→ **PASSAGE SHOWN**
· · · ·

Fastest way to store ints and floats on disk

Discussion in 'Python' started by Laszlo Nagy, Aug 7, 2008.

  1. Laszlo Nagy

    Laszlo Nagy Guest

    Hi,

    I'm working on a pivot table. I would like to write it in Python. I
    know, I should be doing that in C, but I would like to create a cross
    platform version which can deal with smaller databases (not more than a
    million facts).

    The data is first imported from a csv file: the user selects which
    columns contain dimension and measure data (and which columns to
    ignore). In the next step I would like to build up a database that is
    efficient enough to be used for making pivot tables. Here is my idea for
    the database:

    Original CSV file with column header and values:

    "Color","Year","Make","Price","VMax"
    Yellow,2000,Ferrari,100000,254
    Blue,2003,Volvo,50000,210

    Using the GUI, it is converted to this:

    dimensions = [
    { 'name':'Color', 'colindex:0, 'values':[ 'Red', 'Blue', 'Green',
    'Yellow' ], },
    { 'name':'Year', colindex:1, 'values':[
    1995,1999,2000,2001,2002,2003,2007 ], },
    { 'name':'Make', colindex:2, 'value':[ 'Ferrari', 'Volvo', 'Ford',
    'Lamborgini' ], },
    ]
    measures = [
    { 'name', 'Price', 'colindex':3 },
    { 'name', 'Vmax', 'colindex':4 },
    ]
    facts = [
    ( (3,2,0),(100000.0,254.0) ), # ( dimension_value_indexes,
    measure_values )
    ( (1,5,1),(50000.0,210.0) ),
    .... # Some million rows or less
    ]


    The core of the idea is that, when using a relatively small number of
    possible values for each dimension, the facts table becomes
    significantly smaller and easier to process. (Processing the facts would
    be: iterate over facts, filter out some of them, create statistical
    values of the measures, grouped by dimensions.)

· · · ·

→ **RECORDED DATA**
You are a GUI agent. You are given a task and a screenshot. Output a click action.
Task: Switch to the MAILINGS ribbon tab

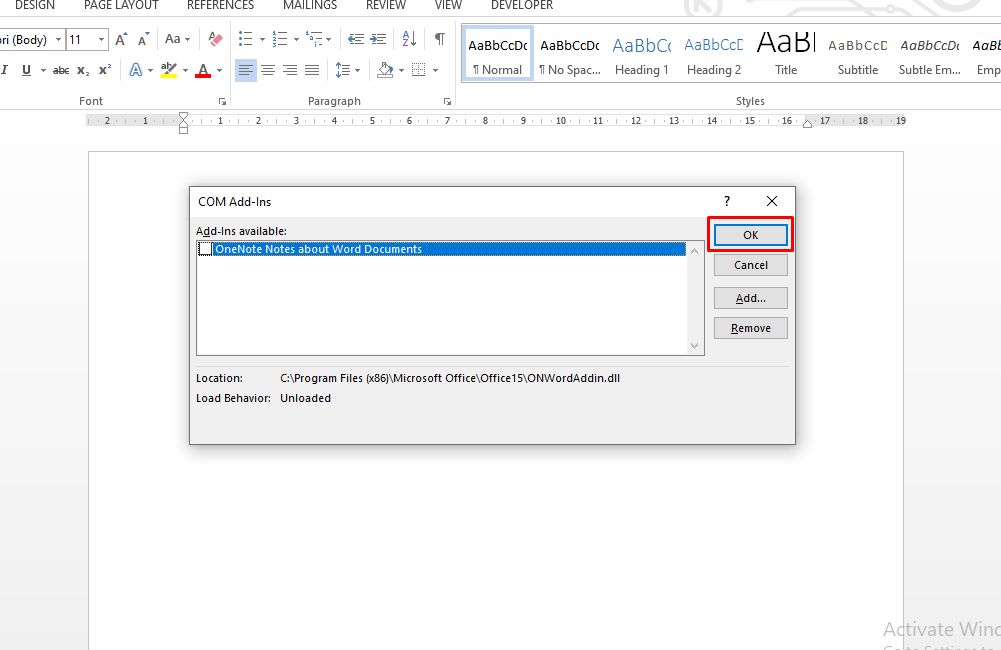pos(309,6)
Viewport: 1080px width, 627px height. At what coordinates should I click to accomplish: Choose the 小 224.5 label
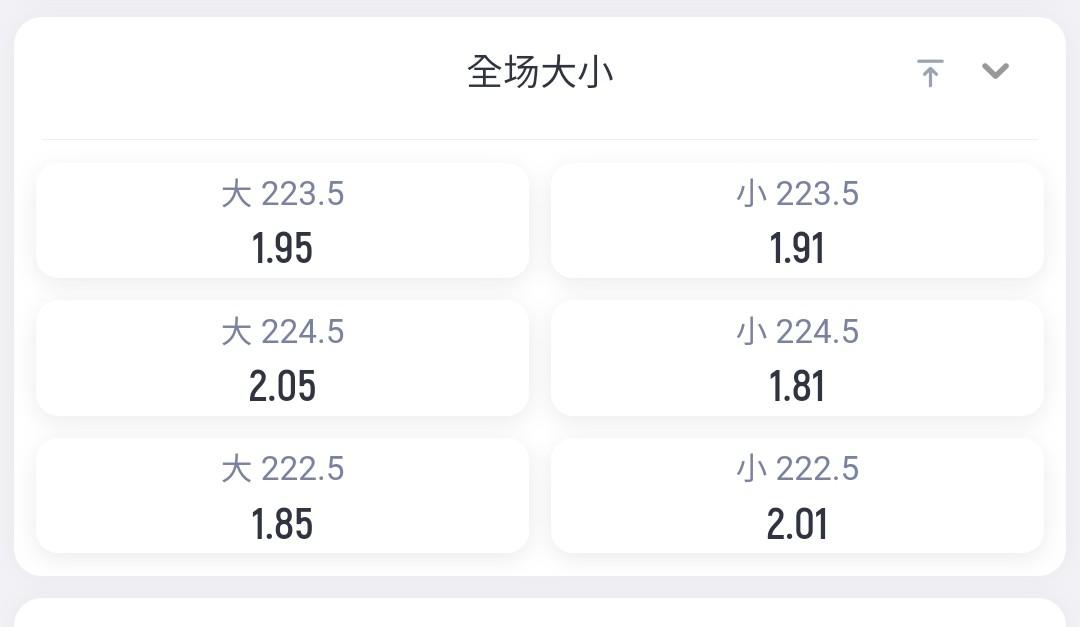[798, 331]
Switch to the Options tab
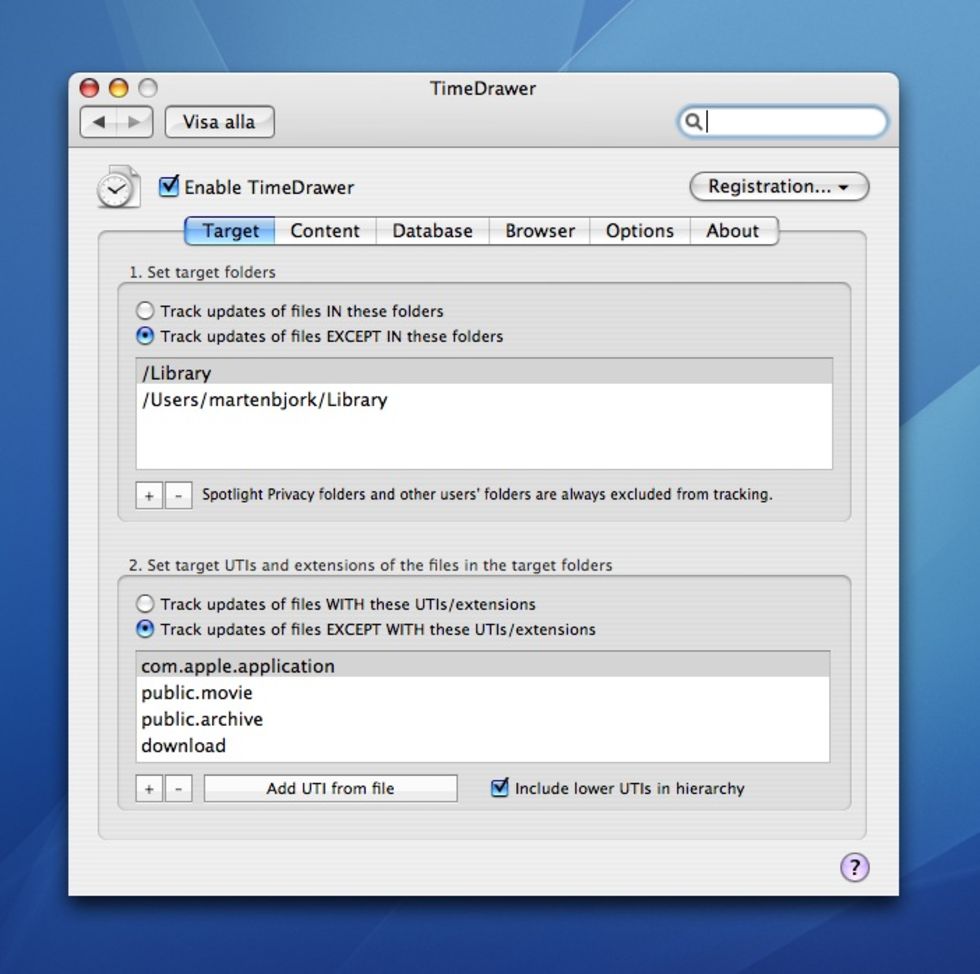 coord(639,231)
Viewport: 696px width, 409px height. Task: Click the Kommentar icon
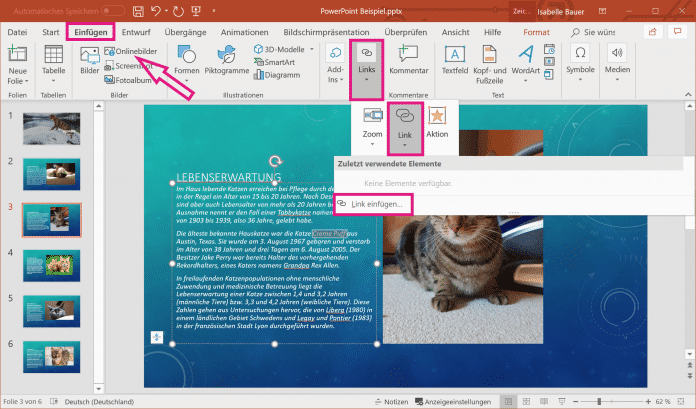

· · · ·

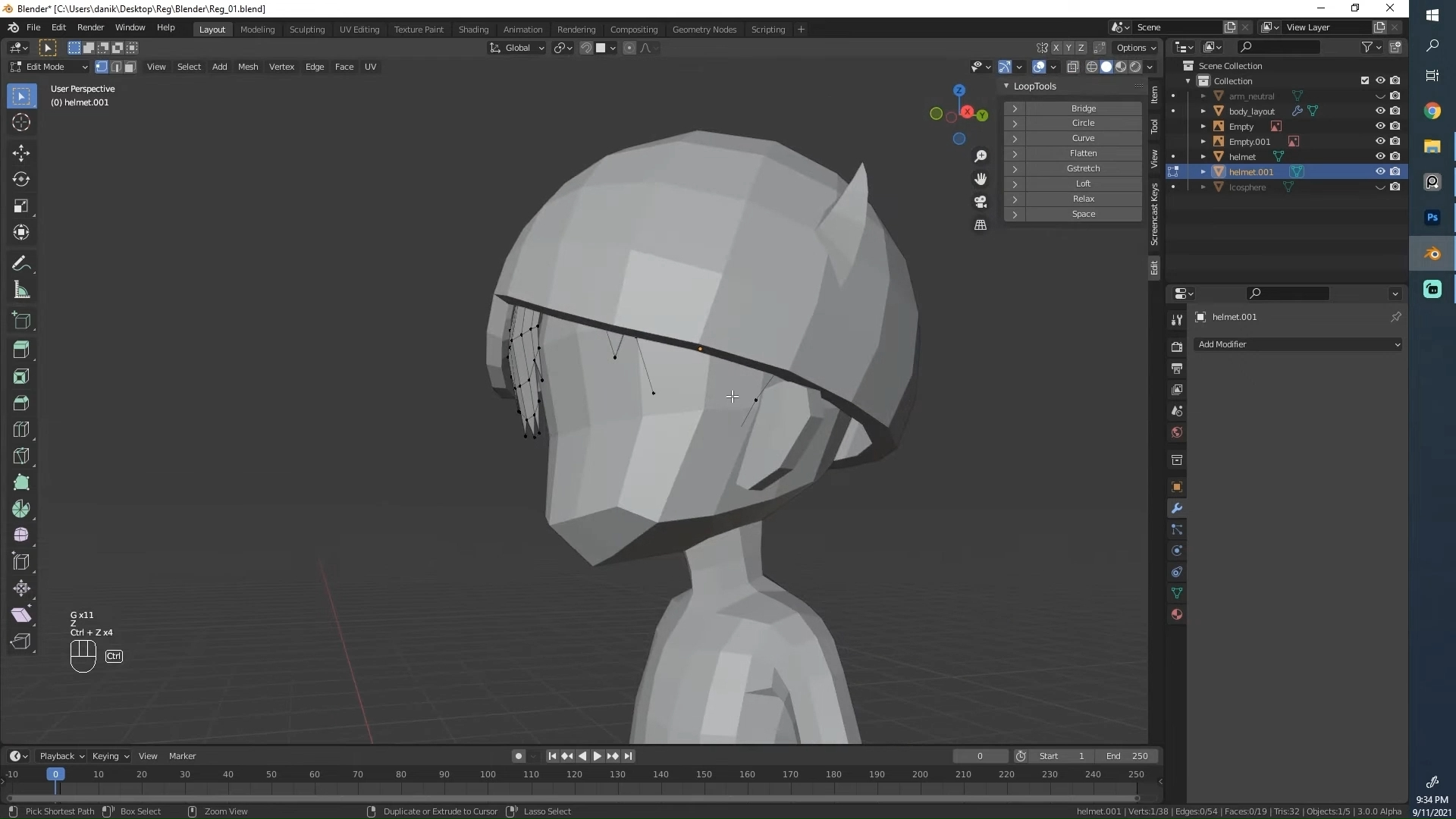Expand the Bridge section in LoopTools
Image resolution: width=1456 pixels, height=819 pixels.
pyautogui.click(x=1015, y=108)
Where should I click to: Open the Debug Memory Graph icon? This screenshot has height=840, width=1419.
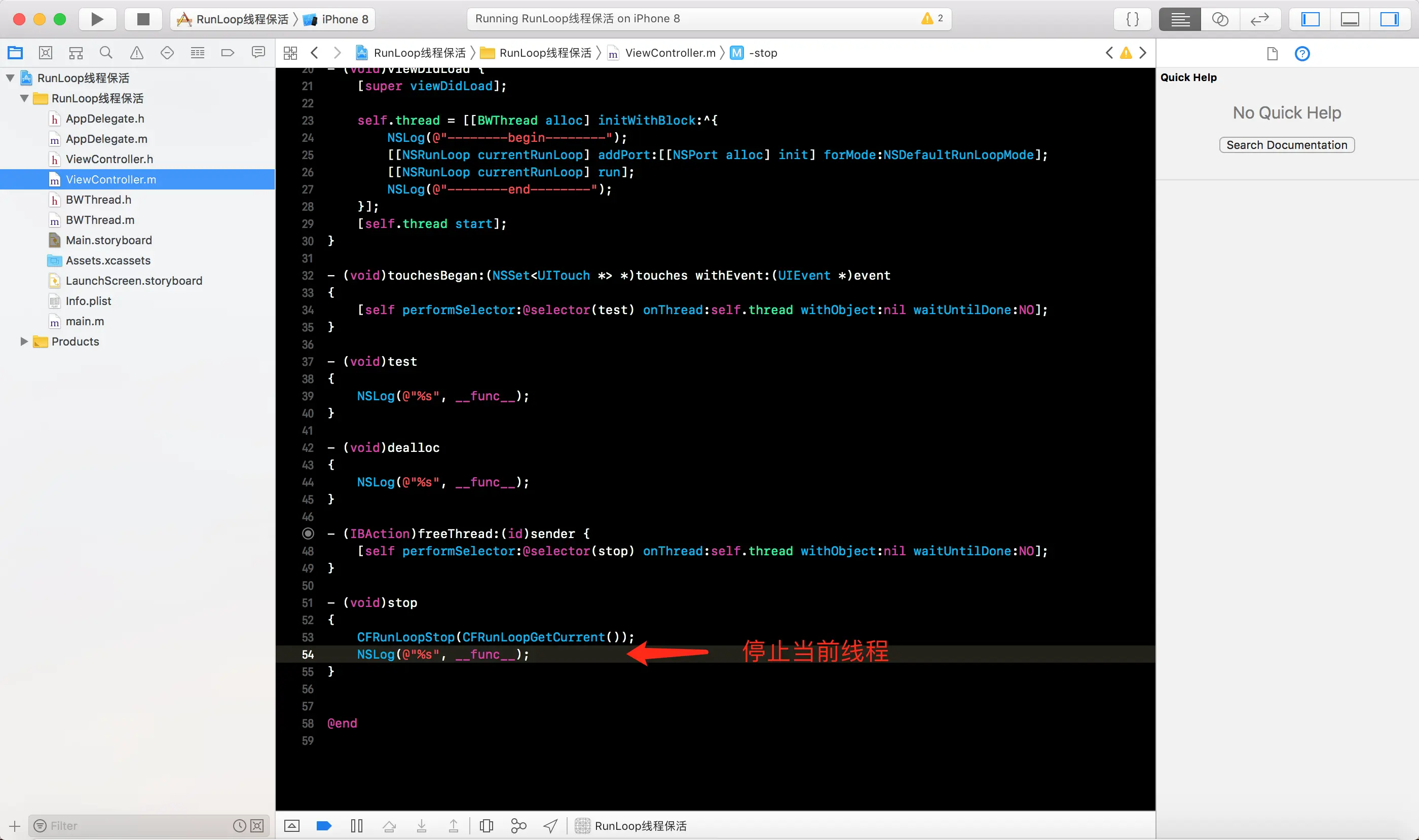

· · · ·

→ **PROBLEM TO SOLVE**
Write the next part of the forum post about storing ints and floats on disk, starting after its final sentence.

→ **OUTPUT FOR THIS EXERCISE**
    The facts table cannot be kept in memory because it is too big. I need
    to store it on disk, be able to read incrementally, and make statistics.
    In most cases, the "statistic" will be simple sum of the measures, and
    counting the number of facts affected. To be effective, reading the
    facts from disk should not involve complex conversions. For this reason,
    storing in CSV or XML or any textual format would be bad. I'm thinking
    about a binary format, but how can I interface that with Python?

    I already looked at:

    - xdrlib, which throws me DeprecationWarning when I store some integers
    - struct which uses format string for each read operation, I'm concerned
    about its speed

    What else can I use?

    Thanks,

    Laszlo
    Laszlo Nagy, Aug 7, 2008
    #1
    1. Advertising

  2. Laszlo Nagy

    castironpi Guest

    On Aug 7, 1:41 pm, Laszlo Nagy <> wrote:
    >   Hi,
    >
    > I'm working on a pivot table. I would like to write it in Python. I
    > know, I should be doing that in C, but I would like to create a cross
    > platform version which can deal with smaller databases (not more than a
    > million facts).
    >
    > The data is first imported from a csv file: the user selects which
    > columns contain dimension and measure data (and which columns to
    > ignore). In the next step I would like to build up a database that is
    > efficient enough to be used for making pivot tables. Here is my idea for
    > the database:
    >
    > Original CSV file with column header and values:
    >
    > "Color","Year","Make","Price","VMax"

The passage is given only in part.